Written by Andrew Kitchener, Principal Curator of Vertebrates, National Museums Scotland.

In November 2021 National Museums Scotland acquired a remarkable collection of fossil bird skeletons dating from the Eocene, approximately 54.6-55 million years ago. The story of how this collection ended up in Edinburgh is a very long one and began more than 25 years ago. 

Please can you show me your collection of Eocene birds?” This was the question that greeted me when I first met a Mr Michael Daniels more than 25 years ago. Visiting the museum with his wife Pam and his daughter Caroline, who lived in Edinburgh, this meeting would be the beginning of a long friendship and long-term correspondence, which ended sadly in 2021. My answer was “Well I would love to show you our collection of Eocene birds, but we don’t have any.” Michael proceeded to tell me about his remarkable collection of several hundred skeletons and part skeletons that he had discovered in nodules of the London Clay, which had eroded out of the cliffs at Walton-on-the-Naze in Essex. In later years I visited Michael and Pam at their home and got to see the collection in its countless drawers and boxes in his study. I was astonished at the amazing variety of specimens of all shapes and sizes.  Many of the bones were minuscule, requiring great patience and skill to extract from the substrate.

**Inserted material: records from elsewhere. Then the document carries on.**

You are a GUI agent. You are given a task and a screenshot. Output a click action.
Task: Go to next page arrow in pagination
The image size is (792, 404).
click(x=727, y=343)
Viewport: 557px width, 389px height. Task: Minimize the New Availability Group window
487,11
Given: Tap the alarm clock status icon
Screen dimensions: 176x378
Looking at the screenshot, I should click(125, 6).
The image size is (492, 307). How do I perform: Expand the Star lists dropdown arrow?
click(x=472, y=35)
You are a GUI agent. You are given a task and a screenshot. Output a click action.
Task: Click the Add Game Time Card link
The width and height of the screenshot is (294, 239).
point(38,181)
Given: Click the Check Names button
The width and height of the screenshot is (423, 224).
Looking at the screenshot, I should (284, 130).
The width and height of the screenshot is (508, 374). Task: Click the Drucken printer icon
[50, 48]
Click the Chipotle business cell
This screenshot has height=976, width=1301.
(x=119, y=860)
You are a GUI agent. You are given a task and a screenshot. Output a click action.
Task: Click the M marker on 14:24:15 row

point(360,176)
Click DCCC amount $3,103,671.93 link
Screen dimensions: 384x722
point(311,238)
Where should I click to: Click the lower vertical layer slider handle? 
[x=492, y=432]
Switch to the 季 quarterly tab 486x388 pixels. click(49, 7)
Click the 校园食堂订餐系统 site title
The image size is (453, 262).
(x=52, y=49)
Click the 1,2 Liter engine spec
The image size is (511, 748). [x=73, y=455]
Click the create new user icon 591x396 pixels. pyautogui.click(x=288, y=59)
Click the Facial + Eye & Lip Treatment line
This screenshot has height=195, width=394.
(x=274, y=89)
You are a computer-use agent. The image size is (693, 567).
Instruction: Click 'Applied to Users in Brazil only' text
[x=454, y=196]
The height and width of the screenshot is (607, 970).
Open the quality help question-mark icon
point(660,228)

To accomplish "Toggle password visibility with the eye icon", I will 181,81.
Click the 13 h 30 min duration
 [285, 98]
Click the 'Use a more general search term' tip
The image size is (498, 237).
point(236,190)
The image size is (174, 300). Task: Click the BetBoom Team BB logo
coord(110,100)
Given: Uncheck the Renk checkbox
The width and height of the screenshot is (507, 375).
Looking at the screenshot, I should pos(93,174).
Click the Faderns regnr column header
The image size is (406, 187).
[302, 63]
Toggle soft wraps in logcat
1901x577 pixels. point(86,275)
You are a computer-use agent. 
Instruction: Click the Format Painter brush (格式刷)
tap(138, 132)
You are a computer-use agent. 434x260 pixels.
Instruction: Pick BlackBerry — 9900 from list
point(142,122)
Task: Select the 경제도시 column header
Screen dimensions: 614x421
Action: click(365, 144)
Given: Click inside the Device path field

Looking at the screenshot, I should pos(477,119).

Some of the many hundreds of fossil bird bones from Walton-on-the-Naze © National Museums Scotland

Michael Daniels was a passionate self-taught palaeontologist, who visited various fossil sites outside London and further afield in southern England from his home at Loughton near Epping Forest. He developed a more specialised interest in the Tertiary Eocene London Clay in the early 1970s, having been a founder member of the Tertiary Research Group in 1969. On retirement in 1985 he moved with his wife to Holland-on-Sea, so that he could pursue this interest at Walton-on-the-Naze.